── Page

The numbers came in thin. Nikol Pashinyan’s Civil Contract party secured a slim majority, enough to govern, not enough to bend the state. Across the aisle, the Strong Armenia alliance won 25% of the seats, a bloc large enough to veto the future by refusing to rewrite the past.
That arithmetic does more than divide a parliament. It fixes the limits of what Pashinyan can deliver on the promise he made as ballots were still being counted: “The people of Armenia voted for peace, regional prosperity and regional cooperation”. The peace he is pursuing requires a constitutional amendment that he cannot pass. The gap between mandate and mechanism is now structural.
The election result defines not a direction but a boundary on what can be done
Brussels read the result as direction. Ursula von der Leyen hailed his victory as evidence of “a democratic Armenia” that was “drawing ever closer to Europe”, adding that “Armenia can count on us.” Washington has already moved from endorsement to brokerage; the US has taken an increasingly prominent role in efforts to broker a peace agreement between Armenia and Azerbaijan. Moscow saw something else: a government advancing westward without the votes to sever the ties that still bind it.
Those ties remain measurable. Total trade between Armenia and Russia fell to $6.7bn, a nearly 50% decrease, but Russia still accounted for 35.5% of Armenia’s overall foreign trade. Even after the collapse in volumes, Russia remained Armenia’s leading trading partner in 2025. The relationship has thinned, not broken. It still carries weight.

────
── Supplied entries

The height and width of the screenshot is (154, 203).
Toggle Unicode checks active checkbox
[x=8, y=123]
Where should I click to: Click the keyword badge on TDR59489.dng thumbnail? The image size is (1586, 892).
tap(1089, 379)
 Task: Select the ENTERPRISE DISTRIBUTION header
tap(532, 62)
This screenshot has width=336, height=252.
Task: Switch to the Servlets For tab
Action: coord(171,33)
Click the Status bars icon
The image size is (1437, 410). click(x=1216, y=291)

────
── Supplied entries

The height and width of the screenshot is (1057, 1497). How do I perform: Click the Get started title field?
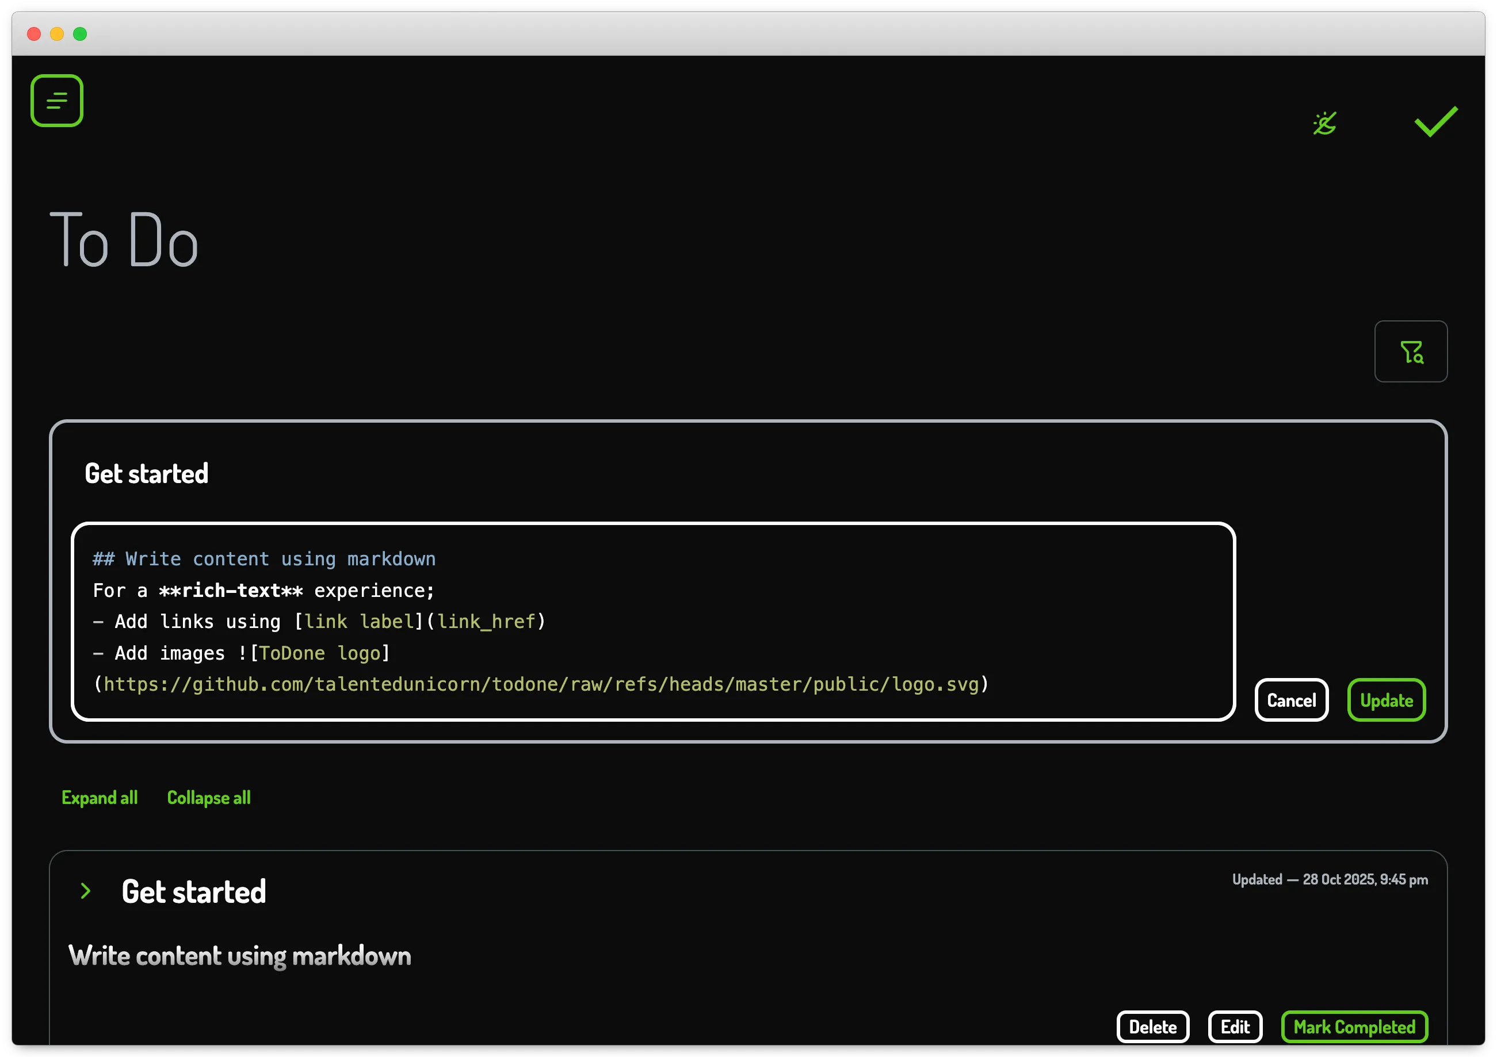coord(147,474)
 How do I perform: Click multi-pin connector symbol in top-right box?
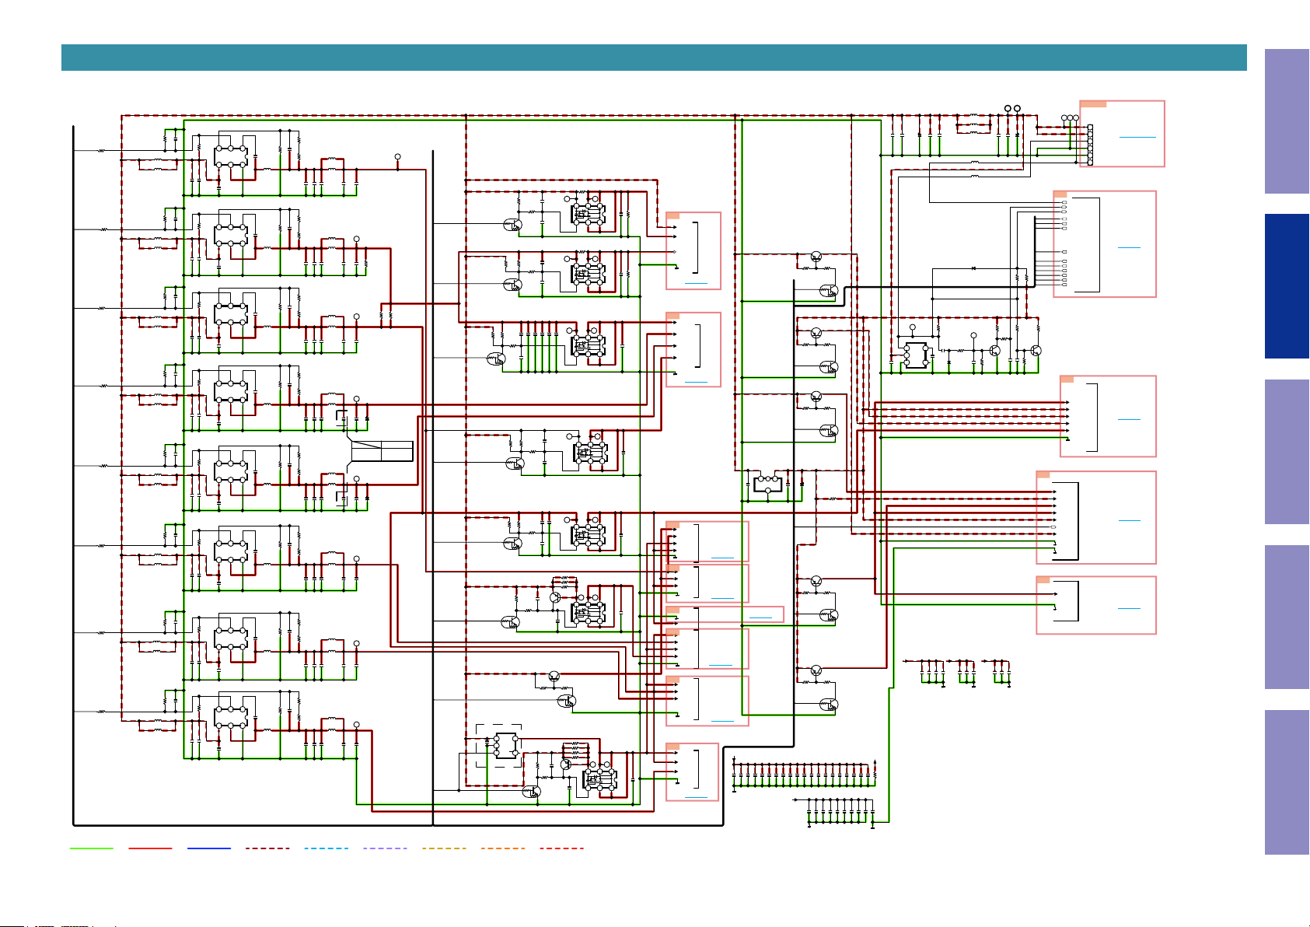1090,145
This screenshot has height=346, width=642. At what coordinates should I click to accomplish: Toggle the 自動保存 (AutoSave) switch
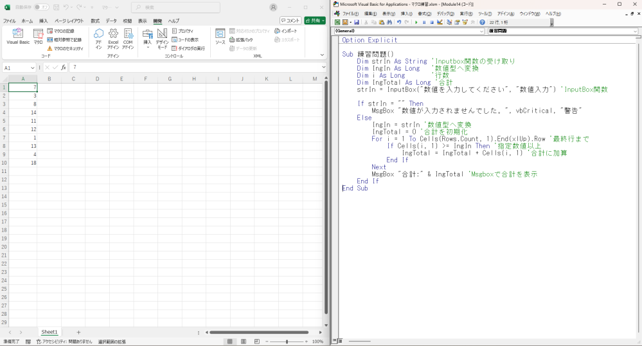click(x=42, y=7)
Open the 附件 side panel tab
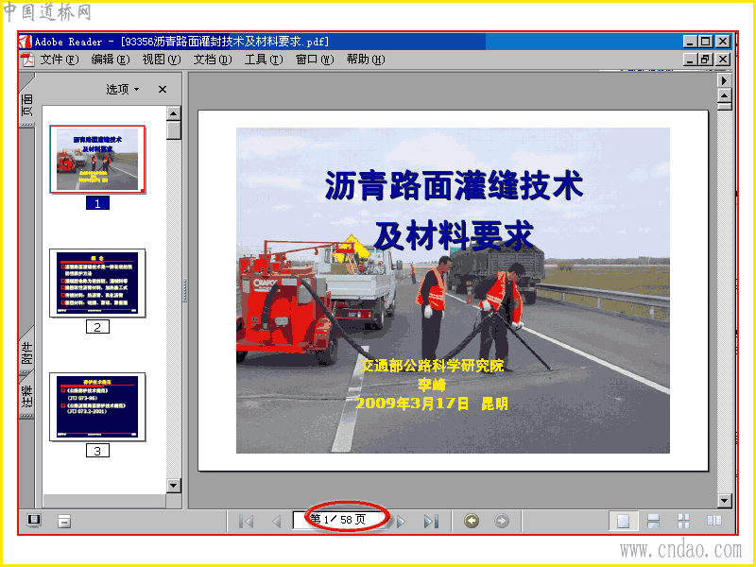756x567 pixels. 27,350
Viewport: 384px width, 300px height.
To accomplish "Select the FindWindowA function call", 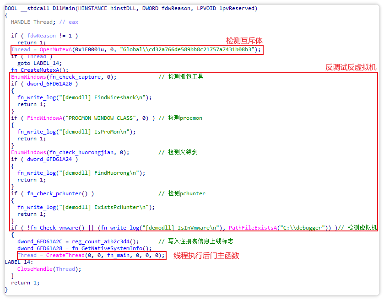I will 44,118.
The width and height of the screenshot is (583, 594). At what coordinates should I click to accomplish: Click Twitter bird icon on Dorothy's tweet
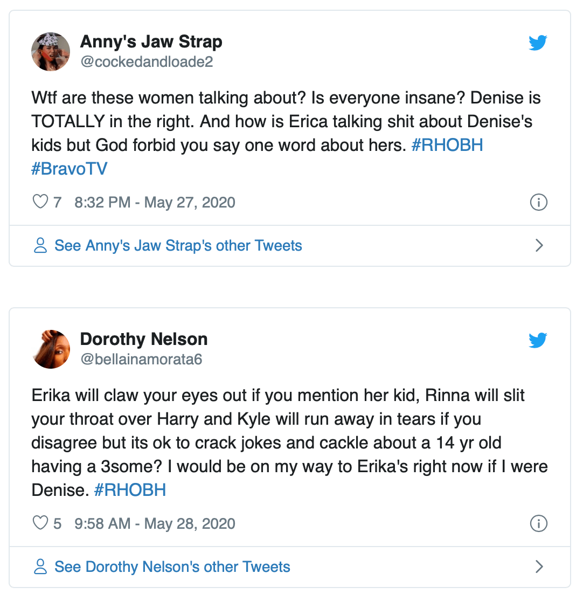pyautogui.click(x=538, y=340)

────

> **List of tasks**
**1.** Answer these from the article on Armenia's election:
(a) What share of the seats did the Strong Armenia alliance win?
(b) To what figure did total trade between Armenia and Russia fall?
(c) Who described the result as evidence of "a democratic Armenia"?
**2.** According to the article on Armenia's election, why can Pashinyan not deliver the peace he promised? Answer in one to three sentences.
**3.** Pick up the article on Armenia's election after its last sentence and carry it forward.

> **Exercise responses**
**1.**
(a) 25% of the seats.
(b) $6.7bn.
(c) Ursula von der Leyen.

**2.** The peace he is pursuing requires a constitutional amendment. His Civil Contract party holds only a slim majority, and the Strong Armenia alliance won 25% of the seats, a bloc large enough to block that amendment by refusing to rewrite the past.

**3.**
Economic ties shrink but continue to anchor the country’s strategic position
The drop has a cause that matters for what comes next. Analysts in Yerevan say Armenia has stopped being a key conduit for large-scale exports of Russian gold and diamonds to world markets. That shift removes a function that made Armenia economically useful to Russia at a moment of sanctions. It also removes a buffer that made the relationship resilient. What remains is dependence without the same degree of mutual convenience.
Moscow is adjusting accordingly. Its officials have begun to warn that Russian companies are becoming “wary of working with Armenia”. The Kremlin can tolerate rhetoric; it has signalled as much, expecting to preserve economic footholds while awaiting clearer signals from Yerevan’s domestic political cycle. It does not need to move quickly when the structure itself constrains Yerevan’s options.
Domestic limits on constitutional change reshape external leverage
That structure sits inside the state. Pashinyan built his case for peace on the argument that Armenia’s pursuit of Karabakh helped trap the country in perpetual conflict and dependence on Russia, and that ending it would unlock growth and security. The electorate accepted the premise; “Armenians are tired of war”, as one shopkeeper in Yerevan put it. But the mechanism for ending it runs through a constitution that still carries the language Azerbaijan rejects.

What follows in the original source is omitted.